- Opening Delimiter -
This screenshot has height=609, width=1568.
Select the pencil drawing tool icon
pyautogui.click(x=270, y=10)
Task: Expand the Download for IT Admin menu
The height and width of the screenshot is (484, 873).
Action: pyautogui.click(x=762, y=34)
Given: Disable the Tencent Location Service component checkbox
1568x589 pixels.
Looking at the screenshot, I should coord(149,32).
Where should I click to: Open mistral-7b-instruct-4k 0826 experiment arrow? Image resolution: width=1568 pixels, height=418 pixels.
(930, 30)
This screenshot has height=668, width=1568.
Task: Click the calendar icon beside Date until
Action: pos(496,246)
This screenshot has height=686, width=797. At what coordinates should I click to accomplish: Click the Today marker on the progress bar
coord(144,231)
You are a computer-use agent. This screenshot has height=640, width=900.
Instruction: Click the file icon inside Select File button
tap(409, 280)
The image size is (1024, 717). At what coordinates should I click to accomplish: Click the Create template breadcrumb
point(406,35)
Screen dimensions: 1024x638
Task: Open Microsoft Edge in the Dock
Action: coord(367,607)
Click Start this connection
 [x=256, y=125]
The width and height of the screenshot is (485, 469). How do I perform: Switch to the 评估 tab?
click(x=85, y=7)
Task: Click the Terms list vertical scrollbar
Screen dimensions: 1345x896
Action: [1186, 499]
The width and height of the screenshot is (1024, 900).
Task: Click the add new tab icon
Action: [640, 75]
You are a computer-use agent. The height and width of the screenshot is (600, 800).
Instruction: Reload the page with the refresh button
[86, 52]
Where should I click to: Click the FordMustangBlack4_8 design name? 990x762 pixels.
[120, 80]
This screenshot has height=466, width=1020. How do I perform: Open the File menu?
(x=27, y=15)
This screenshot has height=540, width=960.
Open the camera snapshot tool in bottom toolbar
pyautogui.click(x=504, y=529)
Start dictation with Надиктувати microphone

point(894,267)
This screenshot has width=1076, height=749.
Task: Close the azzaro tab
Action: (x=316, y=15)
- Closing Delimiter -
Only the lines from the one with "Screen dimensions: 1345x896" through the end of the data should be printed, each exactly as it appears.

Screen dimensions: 1345x896
Action: [1186, 499]
The width and height of the screenshot is (1024, 900).
Task: Click the add new tab icon
Action: [640, 75]
You are a computer-use agent. The height and width of the screenshot is (600, 800).
Instruction: Reload the page with the refresh button
[86, 52]
Where should I click to: Click the FordMustangBlack4_8 design name? 990x762 pixels.
[120, 80]
This screenshot has height=466, width=1020. How do I perform: Open the File menu?
(x=27, y=15)
This screenshot has height=540, width=960.
Open the camera snapshot tool in bottom toolbar
pyautogui.click(x=504, y=529)
Start dictation with Надиктувати microphone

point(894,267)
This screenshot has width=1076, height=749.
Task: Close the azzaro tab
Action: (x=316, y=15)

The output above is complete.